> [CONSIGNES]:
(1) D'après l'article, d'où vient le nom du groupe Diles que no me maten ?
(2) Les affirmations suivantes sont-elles conformes à l'article ? Répondez par oui ou par non et citez les mots décisifs du texte.
(a) Le groupe Diles que no me maten est originaire du Chili.
(b) Le concert a lieu un mardi aux Rotondes.
(c) Au premier contact, on entend une basse obstinée.
(3) Reproduisez fidèlement le passage de l'article allant de « Il y a quelque » jusqu'à « gestes des autres. ».

> [TEXTE]:
----------

Musique en direct

Habiter l’incertitude: Diles que no me maten en concert aux Rotondes

Le quintette mexicain Diles que no me maten fait fusionner les répétitions motorik, les guitares dissonantes, les vents et les improvisations dans des chansons en perpétuelle transformation. Ce mardi aux Rotondes, cette musique tendue et organique se déploie, imprégnée par la poésie, la mémoire et les secousses du présent.

Diles que no me maten: le nom vient d’une nouvelle de Juan Rulfo, „Dis-leur de ne pas me tuer“ en traduction française

Diles que no me maten: le nom vient d’une nouvelle de Juan Rulfo, „Dis-leur de ne pas me tuer“ en traduction française Photo: Melisa Lunar

Il y a quelque chose de trompeur dans la musique de Diles que no me maten. Au premier contact, on entend une basse obstinée ainsi que des guitares qui répètent quelques notes jusqu’à l’hypnose. Tout paraît décidé, sauf que, sous cette stabilité, rien n’est fixé. Les morceaux s’élaborent comme si cinq personnes étaient la même pièce dans l’obscurité, guidées par l’attention portée aux gestes des autres.

----------

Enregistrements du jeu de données
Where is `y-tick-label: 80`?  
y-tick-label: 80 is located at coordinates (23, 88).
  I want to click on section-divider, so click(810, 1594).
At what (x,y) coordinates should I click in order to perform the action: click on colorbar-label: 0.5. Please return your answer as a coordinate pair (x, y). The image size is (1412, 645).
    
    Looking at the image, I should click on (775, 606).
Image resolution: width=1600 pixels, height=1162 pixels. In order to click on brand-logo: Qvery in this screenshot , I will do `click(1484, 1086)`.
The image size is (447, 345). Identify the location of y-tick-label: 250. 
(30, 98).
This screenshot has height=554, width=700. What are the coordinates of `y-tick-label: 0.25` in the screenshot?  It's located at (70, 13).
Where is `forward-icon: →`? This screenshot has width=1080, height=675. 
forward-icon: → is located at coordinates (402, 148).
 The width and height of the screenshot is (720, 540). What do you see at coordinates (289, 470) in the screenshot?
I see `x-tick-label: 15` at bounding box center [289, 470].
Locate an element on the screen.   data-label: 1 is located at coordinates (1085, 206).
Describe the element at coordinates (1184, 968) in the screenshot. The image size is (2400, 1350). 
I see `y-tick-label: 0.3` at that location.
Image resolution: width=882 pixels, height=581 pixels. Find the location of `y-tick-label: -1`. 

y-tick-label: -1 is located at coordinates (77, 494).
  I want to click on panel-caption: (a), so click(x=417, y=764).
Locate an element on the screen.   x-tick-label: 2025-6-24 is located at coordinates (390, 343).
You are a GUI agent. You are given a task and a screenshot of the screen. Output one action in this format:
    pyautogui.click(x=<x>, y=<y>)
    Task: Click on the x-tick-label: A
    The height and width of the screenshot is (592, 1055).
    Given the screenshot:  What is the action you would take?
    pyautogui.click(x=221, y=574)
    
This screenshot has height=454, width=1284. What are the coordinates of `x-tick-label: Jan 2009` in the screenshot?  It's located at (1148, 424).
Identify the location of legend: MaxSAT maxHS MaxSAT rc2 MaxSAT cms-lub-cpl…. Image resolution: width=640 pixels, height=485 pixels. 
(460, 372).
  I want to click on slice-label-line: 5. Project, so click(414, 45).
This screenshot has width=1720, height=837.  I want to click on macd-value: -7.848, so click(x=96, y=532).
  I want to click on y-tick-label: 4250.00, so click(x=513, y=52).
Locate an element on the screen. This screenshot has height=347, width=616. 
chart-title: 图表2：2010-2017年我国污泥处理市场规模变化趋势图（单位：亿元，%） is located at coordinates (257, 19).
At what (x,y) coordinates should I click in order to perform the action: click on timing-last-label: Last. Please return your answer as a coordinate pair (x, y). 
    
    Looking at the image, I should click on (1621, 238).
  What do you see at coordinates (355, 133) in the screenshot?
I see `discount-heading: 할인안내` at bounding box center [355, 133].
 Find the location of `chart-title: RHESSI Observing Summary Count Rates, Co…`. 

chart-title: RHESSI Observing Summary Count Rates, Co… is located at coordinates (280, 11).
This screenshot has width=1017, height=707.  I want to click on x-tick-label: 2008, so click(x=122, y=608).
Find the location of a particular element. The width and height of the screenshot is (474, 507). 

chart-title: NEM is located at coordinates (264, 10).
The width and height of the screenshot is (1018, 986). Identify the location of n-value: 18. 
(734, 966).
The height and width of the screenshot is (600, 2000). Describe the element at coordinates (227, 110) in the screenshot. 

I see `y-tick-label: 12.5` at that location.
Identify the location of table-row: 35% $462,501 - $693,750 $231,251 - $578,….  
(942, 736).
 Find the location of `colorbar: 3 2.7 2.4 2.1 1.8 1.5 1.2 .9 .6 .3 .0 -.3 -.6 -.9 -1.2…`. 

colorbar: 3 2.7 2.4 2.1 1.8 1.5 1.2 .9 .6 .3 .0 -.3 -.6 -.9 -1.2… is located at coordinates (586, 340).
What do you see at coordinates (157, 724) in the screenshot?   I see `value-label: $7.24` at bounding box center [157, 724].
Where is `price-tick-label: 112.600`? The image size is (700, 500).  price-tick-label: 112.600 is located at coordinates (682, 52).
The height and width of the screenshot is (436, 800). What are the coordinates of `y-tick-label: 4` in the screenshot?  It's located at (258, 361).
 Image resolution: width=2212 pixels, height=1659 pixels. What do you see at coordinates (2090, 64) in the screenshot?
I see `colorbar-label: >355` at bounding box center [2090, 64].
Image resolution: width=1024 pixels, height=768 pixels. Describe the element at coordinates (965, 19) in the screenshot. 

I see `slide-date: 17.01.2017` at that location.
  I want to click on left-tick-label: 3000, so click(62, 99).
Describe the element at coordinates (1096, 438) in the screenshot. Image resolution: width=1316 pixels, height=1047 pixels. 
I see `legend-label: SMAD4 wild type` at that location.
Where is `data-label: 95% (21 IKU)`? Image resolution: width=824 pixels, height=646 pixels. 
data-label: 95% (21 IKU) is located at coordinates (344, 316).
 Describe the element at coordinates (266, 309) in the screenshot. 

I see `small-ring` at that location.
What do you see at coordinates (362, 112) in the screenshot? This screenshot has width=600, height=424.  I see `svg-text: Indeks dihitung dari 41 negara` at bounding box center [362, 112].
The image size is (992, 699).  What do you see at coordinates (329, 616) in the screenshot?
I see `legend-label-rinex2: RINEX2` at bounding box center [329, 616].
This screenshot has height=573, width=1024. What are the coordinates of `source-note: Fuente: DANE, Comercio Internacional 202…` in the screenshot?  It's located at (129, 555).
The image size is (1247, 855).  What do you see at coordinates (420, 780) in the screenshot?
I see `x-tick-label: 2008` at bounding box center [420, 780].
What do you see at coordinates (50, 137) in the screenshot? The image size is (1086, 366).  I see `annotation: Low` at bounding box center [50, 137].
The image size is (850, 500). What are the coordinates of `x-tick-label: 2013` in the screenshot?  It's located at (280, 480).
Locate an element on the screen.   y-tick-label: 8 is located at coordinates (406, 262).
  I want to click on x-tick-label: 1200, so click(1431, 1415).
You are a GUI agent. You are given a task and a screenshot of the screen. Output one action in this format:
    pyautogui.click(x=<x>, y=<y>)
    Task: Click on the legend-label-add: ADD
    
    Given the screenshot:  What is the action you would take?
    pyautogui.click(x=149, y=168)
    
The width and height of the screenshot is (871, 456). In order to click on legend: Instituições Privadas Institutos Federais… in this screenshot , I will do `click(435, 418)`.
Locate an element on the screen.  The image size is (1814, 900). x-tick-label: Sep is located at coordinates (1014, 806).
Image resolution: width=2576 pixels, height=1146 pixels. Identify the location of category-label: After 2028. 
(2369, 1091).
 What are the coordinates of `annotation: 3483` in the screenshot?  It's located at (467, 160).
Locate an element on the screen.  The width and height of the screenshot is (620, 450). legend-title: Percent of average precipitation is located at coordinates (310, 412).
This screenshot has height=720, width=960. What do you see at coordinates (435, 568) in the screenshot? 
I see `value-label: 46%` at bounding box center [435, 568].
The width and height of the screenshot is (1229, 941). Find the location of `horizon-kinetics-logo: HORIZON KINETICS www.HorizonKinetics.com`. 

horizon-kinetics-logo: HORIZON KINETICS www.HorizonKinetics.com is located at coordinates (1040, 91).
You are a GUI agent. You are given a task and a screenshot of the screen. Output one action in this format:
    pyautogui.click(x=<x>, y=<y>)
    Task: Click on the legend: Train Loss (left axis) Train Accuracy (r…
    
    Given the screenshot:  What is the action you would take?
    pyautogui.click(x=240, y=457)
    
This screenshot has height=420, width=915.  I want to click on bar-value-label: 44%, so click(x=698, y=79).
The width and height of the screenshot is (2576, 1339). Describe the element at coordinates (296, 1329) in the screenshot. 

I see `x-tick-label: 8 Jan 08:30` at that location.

----------

> [CORRIGÉS]:
(1) Il vient d'une nouvelle de Juan Rulfo, intitulée « Dis-leur de ne pas me tuer » en traduction française.

(2)
(a) Non : « Le quintette mexicain Diles que no me maten ».
(b) Oui : « Ce mardi aux Rotondes ».
(c) Oui : « Au premier contact, on entend une basse obstinée ».

(3)
Il y a quelque chose de trompeur dans la musique de Diles que no me maten. Au premier contact, on entend une basse obstinée ainsi que des guitares qui répètent quelques notes jusqu’à l’hypnose. Tout paraît décidé, sauf que, sous cette stabilité, rien n’est fixé. Les morceaux s’élaborent comme si cinq personnes étaient la même pièce dans l’obscurité, guidées par l’attention portée aux gestes des autres.